The inevitable similarities took another hit this past year with CBS’ Sherlock amping up the British quotient by not only traveling back to London for the series two premiere only but also adding a bit of a British flair to the cast with Welsh actor, Rhys Ifans (Spike in Notting Hill), as Sherlock’s older brother, Mycroft, who spends his time trying to convince Sherlock to return to London and Sean Pertwee as Gareth Lestrade, Sherlock’s Metropolitan Police counterpart from his pre-NYC days. For series 3, the critically acclaimed series will become a bit more British with the addition of Ophelia Lovibond (Mr. Sloane and Guardians of the Galaxy) to the cast.
While UK audiences are already well-aware of Lovibond, who brilliantly played Robin, Jeremy Sloane’s (Sloane with an ‘E’ just like the Square) post-separation love interest, played by Nick Frost, in Mr. Sloane, the series has yet to broadcast in the U.S. with several options remaining open including a possible public television airing at some point.
The British actress will join the series as recurring character Kitty Winter, Sherlock’s protégé and a rival to her predecessor Joan (Lucy Liu).
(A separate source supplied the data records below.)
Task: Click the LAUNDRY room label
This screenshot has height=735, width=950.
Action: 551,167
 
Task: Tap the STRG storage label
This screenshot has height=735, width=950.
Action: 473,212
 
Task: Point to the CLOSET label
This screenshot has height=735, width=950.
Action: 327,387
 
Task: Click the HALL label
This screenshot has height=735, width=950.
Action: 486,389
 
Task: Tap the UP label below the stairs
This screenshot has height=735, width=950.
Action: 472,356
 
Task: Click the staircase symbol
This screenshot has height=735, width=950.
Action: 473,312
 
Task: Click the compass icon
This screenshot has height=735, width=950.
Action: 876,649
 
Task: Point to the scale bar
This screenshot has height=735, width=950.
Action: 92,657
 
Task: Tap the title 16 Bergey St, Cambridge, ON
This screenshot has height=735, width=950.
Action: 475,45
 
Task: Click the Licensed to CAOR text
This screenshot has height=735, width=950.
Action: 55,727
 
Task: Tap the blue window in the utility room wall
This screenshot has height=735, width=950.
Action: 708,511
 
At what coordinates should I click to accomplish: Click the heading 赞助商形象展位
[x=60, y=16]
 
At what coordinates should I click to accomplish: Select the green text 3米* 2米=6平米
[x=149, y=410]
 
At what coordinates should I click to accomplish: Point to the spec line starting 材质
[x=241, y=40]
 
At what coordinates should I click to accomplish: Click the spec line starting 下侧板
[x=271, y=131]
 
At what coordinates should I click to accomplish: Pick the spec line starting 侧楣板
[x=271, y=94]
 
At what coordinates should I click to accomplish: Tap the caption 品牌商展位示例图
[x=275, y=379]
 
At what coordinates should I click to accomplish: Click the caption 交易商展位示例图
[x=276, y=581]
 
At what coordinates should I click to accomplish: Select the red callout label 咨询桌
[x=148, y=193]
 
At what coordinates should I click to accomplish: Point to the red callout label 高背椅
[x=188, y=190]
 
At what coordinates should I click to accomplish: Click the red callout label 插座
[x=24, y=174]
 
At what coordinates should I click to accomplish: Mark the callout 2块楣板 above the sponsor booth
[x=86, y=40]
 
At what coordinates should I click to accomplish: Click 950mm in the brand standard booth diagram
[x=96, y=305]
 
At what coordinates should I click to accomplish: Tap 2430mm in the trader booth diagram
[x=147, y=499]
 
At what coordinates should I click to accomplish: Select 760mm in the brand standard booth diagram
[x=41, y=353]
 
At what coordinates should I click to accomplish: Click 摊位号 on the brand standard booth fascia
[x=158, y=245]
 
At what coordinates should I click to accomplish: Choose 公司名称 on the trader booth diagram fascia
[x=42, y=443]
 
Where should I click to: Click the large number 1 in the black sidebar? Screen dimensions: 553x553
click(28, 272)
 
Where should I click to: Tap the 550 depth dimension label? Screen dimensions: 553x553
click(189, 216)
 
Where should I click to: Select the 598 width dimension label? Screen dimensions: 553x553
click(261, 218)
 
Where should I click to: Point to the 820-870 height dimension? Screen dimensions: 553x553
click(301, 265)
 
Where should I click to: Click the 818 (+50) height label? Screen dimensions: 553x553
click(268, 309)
At this point, the two series won’t be battling on air at the same time with the third series of Elementary set for an October 30, 2014 return and the BBC/PBS Sherlock not returning to production on its next four features until January 2015. Herein lies the difference. One is a television series and one is a series of four feature films that happen to air on television. In this, there can be no comparison. You’re going to have to trust me on this one.